■ Written task:
Change "Screen dimensions" to "Screen size" in the lines from the first one through the one with "will pyautogui.click(x=367, y=51).", and give back only those lines with nothing else altered.

■ Source data:

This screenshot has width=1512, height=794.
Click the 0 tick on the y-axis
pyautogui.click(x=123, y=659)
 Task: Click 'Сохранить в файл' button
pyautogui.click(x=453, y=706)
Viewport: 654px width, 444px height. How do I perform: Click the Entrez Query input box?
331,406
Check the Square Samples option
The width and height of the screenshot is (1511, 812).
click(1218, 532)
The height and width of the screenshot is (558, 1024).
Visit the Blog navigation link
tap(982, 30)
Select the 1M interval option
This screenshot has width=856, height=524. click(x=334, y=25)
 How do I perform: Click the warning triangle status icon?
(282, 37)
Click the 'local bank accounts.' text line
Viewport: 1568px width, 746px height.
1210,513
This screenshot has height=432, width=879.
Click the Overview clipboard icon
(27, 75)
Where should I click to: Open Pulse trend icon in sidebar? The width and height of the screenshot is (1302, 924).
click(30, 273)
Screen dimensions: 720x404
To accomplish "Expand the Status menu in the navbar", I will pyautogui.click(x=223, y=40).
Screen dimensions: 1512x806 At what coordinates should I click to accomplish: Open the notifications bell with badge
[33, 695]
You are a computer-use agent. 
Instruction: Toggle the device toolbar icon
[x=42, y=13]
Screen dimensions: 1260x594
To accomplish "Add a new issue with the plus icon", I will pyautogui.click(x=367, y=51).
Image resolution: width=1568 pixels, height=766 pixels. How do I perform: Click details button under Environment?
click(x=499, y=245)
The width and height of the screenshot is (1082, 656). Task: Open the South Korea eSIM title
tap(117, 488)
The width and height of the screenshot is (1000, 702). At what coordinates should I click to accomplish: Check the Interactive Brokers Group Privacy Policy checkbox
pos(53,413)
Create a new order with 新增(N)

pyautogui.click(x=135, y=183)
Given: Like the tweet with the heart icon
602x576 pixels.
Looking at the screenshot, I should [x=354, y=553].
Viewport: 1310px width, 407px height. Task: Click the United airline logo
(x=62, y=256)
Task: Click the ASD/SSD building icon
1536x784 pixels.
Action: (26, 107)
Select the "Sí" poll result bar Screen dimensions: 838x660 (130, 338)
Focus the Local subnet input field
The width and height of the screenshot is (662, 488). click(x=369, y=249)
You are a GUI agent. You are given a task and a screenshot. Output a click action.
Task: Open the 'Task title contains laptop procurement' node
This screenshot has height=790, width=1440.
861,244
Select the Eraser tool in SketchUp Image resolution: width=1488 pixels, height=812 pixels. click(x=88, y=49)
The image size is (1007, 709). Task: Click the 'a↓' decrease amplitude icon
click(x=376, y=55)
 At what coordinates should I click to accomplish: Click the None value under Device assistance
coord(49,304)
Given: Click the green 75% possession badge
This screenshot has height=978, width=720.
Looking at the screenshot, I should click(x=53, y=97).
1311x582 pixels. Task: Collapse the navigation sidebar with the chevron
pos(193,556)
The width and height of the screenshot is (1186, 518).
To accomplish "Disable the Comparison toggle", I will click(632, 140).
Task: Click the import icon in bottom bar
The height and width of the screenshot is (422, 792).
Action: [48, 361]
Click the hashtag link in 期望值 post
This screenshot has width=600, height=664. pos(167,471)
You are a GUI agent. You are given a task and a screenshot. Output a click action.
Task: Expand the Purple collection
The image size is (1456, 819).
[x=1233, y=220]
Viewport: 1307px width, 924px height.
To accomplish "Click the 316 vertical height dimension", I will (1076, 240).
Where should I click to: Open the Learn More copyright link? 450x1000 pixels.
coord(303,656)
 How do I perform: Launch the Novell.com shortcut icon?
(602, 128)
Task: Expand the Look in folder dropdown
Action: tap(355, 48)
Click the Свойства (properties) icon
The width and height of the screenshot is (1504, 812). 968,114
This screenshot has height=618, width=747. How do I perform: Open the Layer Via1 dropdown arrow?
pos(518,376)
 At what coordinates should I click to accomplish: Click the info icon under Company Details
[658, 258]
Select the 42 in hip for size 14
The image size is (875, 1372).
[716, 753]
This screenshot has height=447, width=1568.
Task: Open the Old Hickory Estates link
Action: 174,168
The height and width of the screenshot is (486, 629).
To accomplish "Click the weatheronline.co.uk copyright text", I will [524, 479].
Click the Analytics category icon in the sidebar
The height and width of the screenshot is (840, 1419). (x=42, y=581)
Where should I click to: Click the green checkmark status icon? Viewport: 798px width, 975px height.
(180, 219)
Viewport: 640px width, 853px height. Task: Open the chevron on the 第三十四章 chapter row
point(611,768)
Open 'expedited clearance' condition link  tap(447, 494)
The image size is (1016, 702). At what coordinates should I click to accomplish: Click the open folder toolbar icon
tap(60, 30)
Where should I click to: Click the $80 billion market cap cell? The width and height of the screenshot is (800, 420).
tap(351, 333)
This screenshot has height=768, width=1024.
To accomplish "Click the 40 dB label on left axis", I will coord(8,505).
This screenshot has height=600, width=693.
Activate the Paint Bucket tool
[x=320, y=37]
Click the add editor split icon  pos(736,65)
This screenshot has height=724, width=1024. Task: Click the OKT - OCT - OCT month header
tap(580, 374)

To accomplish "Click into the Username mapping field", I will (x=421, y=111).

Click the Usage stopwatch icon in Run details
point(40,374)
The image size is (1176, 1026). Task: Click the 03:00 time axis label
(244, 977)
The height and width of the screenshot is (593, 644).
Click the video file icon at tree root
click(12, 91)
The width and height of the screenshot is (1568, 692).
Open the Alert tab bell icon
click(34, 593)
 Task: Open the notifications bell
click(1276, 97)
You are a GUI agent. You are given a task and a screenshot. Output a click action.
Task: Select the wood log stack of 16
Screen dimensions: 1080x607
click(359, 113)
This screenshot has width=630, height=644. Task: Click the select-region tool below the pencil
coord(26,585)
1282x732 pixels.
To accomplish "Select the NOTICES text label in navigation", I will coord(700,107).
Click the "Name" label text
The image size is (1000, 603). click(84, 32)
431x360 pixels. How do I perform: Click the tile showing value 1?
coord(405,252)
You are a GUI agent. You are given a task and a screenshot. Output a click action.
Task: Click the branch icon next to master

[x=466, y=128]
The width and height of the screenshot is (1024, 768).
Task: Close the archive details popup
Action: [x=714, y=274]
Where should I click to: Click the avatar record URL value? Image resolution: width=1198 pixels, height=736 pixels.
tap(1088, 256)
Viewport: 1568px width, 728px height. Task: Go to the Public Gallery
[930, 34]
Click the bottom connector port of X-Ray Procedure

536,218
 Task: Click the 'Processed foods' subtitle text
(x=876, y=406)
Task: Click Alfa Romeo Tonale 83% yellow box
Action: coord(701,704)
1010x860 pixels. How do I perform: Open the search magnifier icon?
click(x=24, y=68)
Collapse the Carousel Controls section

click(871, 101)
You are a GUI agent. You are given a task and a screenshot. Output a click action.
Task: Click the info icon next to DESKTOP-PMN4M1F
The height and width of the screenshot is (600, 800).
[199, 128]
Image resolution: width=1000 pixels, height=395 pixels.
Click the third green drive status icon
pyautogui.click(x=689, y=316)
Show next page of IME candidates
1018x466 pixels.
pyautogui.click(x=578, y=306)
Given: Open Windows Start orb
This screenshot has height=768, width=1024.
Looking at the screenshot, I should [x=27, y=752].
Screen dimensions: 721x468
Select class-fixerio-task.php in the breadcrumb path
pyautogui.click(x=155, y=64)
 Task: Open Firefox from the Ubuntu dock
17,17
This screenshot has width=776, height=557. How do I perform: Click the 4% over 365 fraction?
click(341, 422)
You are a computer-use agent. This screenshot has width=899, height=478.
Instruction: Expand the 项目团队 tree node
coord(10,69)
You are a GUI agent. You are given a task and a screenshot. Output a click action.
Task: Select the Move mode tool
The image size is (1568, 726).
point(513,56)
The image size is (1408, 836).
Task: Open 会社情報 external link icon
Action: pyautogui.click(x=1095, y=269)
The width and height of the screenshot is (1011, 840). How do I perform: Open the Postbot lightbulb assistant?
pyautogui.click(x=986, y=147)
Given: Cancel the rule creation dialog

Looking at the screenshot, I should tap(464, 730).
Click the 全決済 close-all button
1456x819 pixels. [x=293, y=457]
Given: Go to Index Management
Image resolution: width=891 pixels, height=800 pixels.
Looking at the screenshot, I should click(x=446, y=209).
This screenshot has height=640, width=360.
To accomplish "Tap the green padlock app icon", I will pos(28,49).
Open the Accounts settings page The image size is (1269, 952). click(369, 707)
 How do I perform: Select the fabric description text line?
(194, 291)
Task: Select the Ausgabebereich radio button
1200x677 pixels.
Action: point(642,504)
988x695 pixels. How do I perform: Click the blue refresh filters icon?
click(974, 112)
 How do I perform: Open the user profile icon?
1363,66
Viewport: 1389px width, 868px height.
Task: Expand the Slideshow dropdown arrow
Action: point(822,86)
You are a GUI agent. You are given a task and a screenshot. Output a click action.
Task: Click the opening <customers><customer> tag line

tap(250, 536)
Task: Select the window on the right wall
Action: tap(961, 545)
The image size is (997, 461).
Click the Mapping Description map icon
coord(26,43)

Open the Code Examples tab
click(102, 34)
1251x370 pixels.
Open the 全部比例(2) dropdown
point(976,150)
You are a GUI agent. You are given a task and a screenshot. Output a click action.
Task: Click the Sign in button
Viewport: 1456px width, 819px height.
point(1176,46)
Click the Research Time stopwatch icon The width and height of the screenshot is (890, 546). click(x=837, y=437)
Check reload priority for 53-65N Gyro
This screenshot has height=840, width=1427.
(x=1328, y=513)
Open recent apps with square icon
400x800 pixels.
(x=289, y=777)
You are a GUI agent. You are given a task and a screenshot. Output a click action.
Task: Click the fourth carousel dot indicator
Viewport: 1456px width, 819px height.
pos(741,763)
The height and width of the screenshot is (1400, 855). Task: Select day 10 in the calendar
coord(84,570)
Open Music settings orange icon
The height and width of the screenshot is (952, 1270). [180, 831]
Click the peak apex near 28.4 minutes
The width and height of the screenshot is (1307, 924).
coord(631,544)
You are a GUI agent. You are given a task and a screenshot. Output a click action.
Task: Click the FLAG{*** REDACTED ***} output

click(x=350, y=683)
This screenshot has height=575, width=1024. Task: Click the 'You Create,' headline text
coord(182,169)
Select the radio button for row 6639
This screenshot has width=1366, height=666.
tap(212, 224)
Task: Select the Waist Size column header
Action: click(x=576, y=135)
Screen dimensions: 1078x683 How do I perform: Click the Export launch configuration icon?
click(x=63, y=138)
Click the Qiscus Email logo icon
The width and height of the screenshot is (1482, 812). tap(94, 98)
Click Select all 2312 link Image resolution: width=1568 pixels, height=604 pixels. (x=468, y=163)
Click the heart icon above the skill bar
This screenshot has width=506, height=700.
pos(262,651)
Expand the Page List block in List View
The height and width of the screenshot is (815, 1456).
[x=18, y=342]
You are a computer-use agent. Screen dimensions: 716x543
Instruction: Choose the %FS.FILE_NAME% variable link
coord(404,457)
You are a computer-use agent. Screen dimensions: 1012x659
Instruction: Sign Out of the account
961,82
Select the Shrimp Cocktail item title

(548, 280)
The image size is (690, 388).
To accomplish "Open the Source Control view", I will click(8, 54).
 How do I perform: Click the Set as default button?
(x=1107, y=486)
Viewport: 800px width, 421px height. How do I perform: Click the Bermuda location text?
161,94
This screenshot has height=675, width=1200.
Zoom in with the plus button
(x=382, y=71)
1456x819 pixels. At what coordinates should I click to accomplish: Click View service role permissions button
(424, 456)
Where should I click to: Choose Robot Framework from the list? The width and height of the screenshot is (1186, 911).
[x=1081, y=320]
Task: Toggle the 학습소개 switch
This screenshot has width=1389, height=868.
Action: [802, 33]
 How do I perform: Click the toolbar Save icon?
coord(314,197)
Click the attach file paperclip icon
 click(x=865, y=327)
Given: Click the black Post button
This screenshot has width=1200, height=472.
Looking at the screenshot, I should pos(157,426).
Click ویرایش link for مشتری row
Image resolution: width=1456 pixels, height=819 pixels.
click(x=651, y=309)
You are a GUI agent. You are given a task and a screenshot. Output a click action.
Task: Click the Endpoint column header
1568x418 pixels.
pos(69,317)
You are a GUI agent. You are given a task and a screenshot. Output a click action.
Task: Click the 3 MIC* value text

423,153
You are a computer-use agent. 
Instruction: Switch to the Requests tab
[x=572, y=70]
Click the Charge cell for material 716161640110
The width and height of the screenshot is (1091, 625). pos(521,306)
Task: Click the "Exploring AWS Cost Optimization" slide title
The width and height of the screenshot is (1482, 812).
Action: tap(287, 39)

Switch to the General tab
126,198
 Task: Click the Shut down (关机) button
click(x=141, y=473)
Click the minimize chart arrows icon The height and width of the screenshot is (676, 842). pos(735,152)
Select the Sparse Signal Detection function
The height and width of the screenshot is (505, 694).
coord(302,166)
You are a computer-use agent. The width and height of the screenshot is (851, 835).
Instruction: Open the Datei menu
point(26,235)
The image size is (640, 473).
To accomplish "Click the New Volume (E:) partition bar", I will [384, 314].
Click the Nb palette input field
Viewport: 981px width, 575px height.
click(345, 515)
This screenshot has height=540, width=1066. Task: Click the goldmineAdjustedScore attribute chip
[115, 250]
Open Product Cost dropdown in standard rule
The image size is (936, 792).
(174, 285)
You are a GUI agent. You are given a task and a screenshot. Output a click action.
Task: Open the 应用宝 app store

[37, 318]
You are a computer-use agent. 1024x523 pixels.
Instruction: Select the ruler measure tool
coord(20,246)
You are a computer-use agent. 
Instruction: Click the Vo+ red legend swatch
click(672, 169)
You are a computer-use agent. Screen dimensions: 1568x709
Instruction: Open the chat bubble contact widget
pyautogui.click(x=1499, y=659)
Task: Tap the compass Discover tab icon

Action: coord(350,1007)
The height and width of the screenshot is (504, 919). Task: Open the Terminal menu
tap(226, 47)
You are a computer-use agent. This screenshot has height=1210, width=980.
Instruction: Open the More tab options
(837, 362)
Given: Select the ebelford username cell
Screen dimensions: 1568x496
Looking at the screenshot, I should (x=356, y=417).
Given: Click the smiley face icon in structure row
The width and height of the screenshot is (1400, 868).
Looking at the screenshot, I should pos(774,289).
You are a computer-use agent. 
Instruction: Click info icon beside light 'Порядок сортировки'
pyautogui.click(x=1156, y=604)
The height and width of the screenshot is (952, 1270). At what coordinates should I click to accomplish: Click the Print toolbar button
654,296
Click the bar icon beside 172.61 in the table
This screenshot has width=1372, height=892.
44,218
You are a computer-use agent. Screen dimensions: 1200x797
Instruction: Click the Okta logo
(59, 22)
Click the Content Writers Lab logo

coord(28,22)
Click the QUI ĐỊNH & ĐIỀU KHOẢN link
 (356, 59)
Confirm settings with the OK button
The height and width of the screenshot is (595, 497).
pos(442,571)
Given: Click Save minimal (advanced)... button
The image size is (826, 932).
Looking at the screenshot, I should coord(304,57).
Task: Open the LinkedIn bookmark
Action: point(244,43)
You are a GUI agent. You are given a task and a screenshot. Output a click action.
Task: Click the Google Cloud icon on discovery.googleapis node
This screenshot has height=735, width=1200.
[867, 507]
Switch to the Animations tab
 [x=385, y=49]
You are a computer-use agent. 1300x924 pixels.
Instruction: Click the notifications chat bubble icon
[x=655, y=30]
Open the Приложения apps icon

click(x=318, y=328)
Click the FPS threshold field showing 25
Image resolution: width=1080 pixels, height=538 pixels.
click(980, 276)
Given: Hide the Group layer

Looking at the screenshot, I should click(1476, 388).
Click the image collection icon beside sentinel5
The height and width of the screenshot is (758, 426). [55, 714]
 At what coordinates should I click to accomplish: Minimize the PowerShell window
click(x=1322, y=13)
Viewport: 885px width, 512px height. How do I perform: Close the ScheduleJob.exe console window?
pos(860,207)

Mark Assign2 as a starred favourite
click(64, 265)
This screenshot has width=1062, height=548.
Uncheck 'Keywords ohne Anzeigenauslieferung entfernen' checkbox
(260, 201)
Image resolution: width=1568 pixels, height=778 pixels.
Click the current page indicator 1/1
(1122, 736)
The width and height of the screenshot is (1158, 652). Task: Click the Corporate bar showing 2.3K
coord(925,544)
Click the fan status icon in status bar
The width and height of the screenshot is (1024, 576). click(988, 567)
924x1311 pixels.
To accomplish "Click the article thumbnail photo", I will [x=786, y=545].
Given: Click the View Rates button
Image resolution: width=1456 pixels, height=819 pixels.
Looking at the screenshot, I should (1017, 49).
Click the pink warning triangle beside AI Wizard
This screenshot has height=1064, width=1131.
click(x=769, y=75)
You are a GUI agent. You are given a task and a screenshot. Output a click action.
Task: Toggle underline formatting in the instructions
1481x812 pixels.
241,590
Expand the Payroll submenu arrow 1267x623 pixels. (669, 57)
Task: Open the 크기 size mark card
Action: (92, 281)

■ Response to the task:
This screenshot has width=1512, height=794.
Click the 0 tick on the y-axis
pyautogui.click(x=123, y=659)
 Task: Click 'Сохранить в файл' button
pyautogui.click(x=453, y=706)
Viewport: 654px width, 444px height. How do I perform: Click the Entrez Query input box?
331,406
Check the Square Samples option
The width and height of the screenshot is (1511, 812).
click(1218, 532)
The height and width of the screenshot is (558, 1024).
Visit the Blog navigation link
tap(982, 30)
Select the 1M interval option
This screenshot has width=856, height=524. click(x=334, y=25)
 How do I perform: Click the warning triangle status icon?
(282, 37)
Click the 'local bank accounts.' text line
Viewport: 1568px width, 746px height.
1210,513
This screenshot has height=432, width=879.
Click the Overview clipboard icon
(27, 75)
Where should I click to: Open Pulse trend icon in sidebar? The width and height of the screenshot is (1302, 924).
click(30, 273)
Screen size: 720x404
To accomplish "Expand the Status menu in the navbar", I will pyautogui.click(x=223, y=40).
Screen size: 1512x806 At what coordinates should I click to accomplish: Open the notifications bell with badge
[33, 695]
You are a computer-use agent. 
Instruction: Toggle the device toolbar icon
[x=42, y=13]
Screen size: 1260x594
To accomplish "Add a new issue with the plus icon", I will pyautogui.click(x=367, y=51).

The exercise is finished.